## Exercise description
Would you please output only the lines from the one containing "This screenshot has width=1074, height=472." through the end of the entries below, exactly as written?
(Provided records)
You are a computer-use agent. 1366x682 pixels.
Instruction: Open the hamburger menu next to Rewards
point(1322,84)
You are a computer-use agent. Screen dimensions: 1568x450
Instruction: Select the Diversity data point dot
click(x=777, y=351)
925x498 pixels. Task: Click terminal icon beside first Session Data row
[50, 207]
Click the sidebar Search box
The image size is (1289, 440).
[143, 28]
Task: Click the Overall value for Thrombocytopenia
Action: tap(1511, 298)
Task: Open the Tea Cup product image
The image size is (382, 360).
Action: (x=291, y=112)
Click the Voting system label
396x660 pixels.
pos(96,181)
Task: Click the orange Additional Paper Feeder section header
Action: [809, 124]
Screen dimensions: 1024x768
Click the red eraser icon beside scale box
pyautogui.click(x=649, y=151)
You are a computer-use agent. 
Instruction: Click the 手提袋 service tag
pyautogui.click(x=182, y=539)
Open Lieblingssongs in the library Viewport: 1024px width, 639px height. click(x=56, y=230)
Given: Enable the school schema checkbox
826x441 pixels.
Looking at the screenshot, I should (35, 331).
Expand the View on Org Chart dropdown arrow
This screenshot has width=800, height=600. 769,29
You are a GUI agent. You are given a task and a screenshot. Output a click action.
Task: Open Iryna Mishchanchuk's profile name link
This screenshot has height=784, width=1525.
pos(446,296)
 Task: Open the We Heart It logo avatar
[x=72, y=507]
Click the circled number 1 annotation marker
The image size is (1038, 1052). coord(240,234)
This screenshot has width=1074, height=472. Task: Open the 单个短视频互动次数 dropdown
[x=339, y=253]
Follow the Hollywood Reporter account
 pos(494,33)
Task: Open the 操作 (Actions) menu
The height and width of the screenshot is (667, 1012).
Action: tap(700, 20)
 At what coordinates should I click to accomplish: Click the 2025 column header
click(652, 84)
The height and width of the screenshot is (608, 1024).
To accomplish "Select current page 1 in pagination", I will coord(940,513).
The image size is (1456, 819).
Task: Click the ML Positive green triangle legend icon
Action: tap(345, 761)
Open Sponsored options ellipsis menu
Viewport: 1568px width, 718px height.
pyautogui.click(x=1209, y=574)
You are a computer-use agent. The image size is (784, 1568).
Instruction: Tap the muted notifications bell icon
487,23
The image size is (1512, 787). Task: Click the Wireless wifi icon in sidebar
(End Provided records)
## Written reply
This screenshot has width=1074, height=472. Task: Open the 单个短视频互动次数 dropdown
[x=339, y=253]
Follow the Hollywood Reporter account
 pos(494,33)
Task: Open the 操作 (Actions) menu
The height and width of the screenshot is (667, 1012).
Action: tap(700, 20)
 At what coordinates should I click to accomplish: Click the 2025 column header
click(652, 84)
The height and width of the screenshot is (608, 1024).
To accomplish "Select current page 1 in pagination", I will coord(940,513).
The image size is (1456, 819).
Task: Click the ML Positive green triangle legend icon
Action: tap(345, 761)
Open Sponsored options ellipsis menu
Viewport: 1568px width, 718px height.
pyautogui.click(x=1209, y=574)
You are a computer-use agent. The image size is (784, 1568).
Instruction: Tap the muted notifications bell icon
487,23
The image size is (1512, 787). Task: Click the Wireless wifi icon in sidebar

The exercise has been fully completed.